I was pounding some agua del dia hard when he told me his main goal is to create and host Burning Man Mexico from December 27th 2013 to January 4th 2014. I chuckled inside. I should have guessed. This coming from the guy who explained buying an $800 fur coat for his (first) despedida by rationalizing that, "it will be great for Burning Man." 

Nic was quitting his job for the month of February so that he could oversee and participate in a "work party" on the land. About an hour outside of Puerto, he now owned the site for his utopia after two years of searching and fighting with the Mexican bureaucratic system. 

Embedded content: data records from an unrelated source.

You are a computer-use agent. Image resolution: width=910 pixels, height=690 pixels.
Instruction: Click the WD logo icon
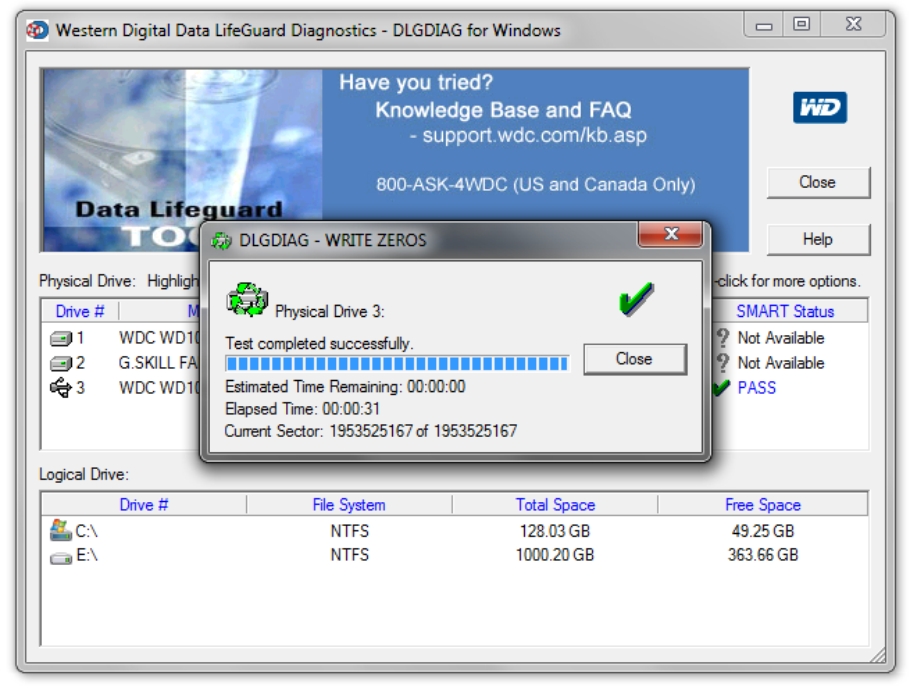(819, 105)
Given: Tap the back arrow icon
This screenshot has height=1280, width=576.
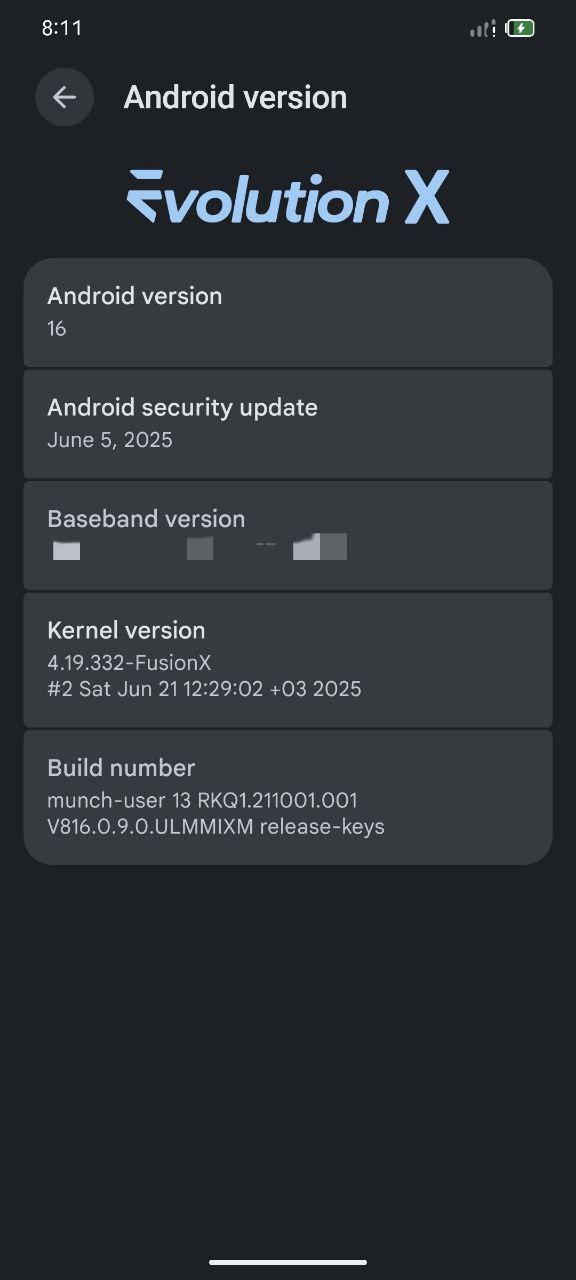Looking at the screenshot, I should point(64,97).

We drove out Friday night to greet the first volunteers from the website HelpX, which connects people willing to work for accommodation and food. And that is fascinating. These people will break their backs for a few tortas. But I think/know there is more to it than that. I tried to lead one of the girls, a Canadian, down the road of (my) enlightenment as to why she chose this project. Did she grow up on a farm? Did she remember when she first realized she wanted an alternative lifestyle? Had she seen an example of this type of community when she was younger? § I gave up as she her answer to 87.33333% of my questions was, "to live off the grid" (even though when pressed she could not explain what that meant or why she wanted it). I decided to put interviews on hold until we had more volunteers.

I took some good test footage, in both the day and night, as it was my camera's maiden voyage and I wanted to see how she handled different lighting. I also tested out my new audio system, composed of an h4n and Rode Mic with Plural Eyes in post. Needless to say I was super eager to check out the results, to learn my new workflow and to do this with coffee and a chocolate croissant on the porch of Cafecito.

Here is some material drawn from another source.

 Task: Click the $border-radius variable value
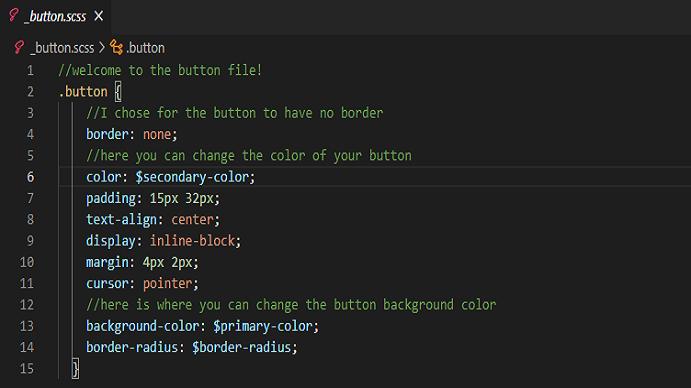[x=242, y=347]
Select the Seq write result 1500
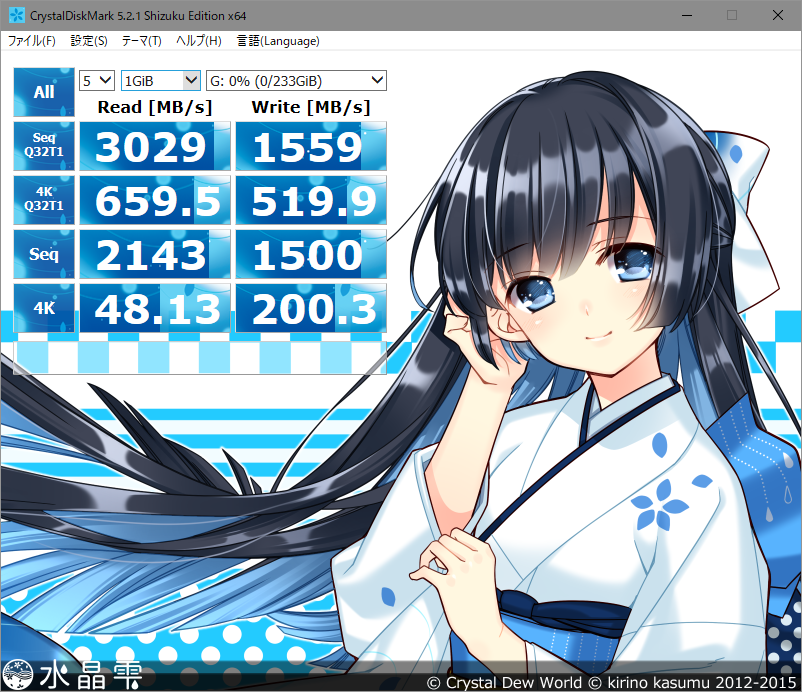Image resolution: width=802 pixels, height=692 pixels. pos(310,254)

I put on the old rucksack, grabbed my gear and hitched a ride with Nic and his cousin Dagen to the main road. From there, I started walking towards Puerto until I could catch a passing convi. I want to get this system down before official filming begins later this month. 


/////f o o t n o t e s//////

* Firmly excruciating pain that leads to eating sub-recreational painkillers like Tic Tacs ®
 Throughout the time I knew Nic in Mexico City Burning Man was a recurring theme in conversations  He once bought a dark purple leather vest with 4 huge pockets on the front from the used clothing market in Pino Suarez for the sole purpose of wearing it at Burning Man, which at the time was approximately 8 months down the road. Affectionally known as "Burners," people like Nic see the world tinted by their memories of the art festival deep in the Nevada desert. While the roots are unequivocally non-commercial, some feel that the festival has grown too much and is becoming too corporate. That is why across the States, many have already started mini-Burning Man events. Read more here.
 I always says the wheels of Mexican bureaucracy move slowly. Nic says they move backwards.
§ Nic himself grew up on in the backwoods of Arkansas in a back-to-the-earth-type-project.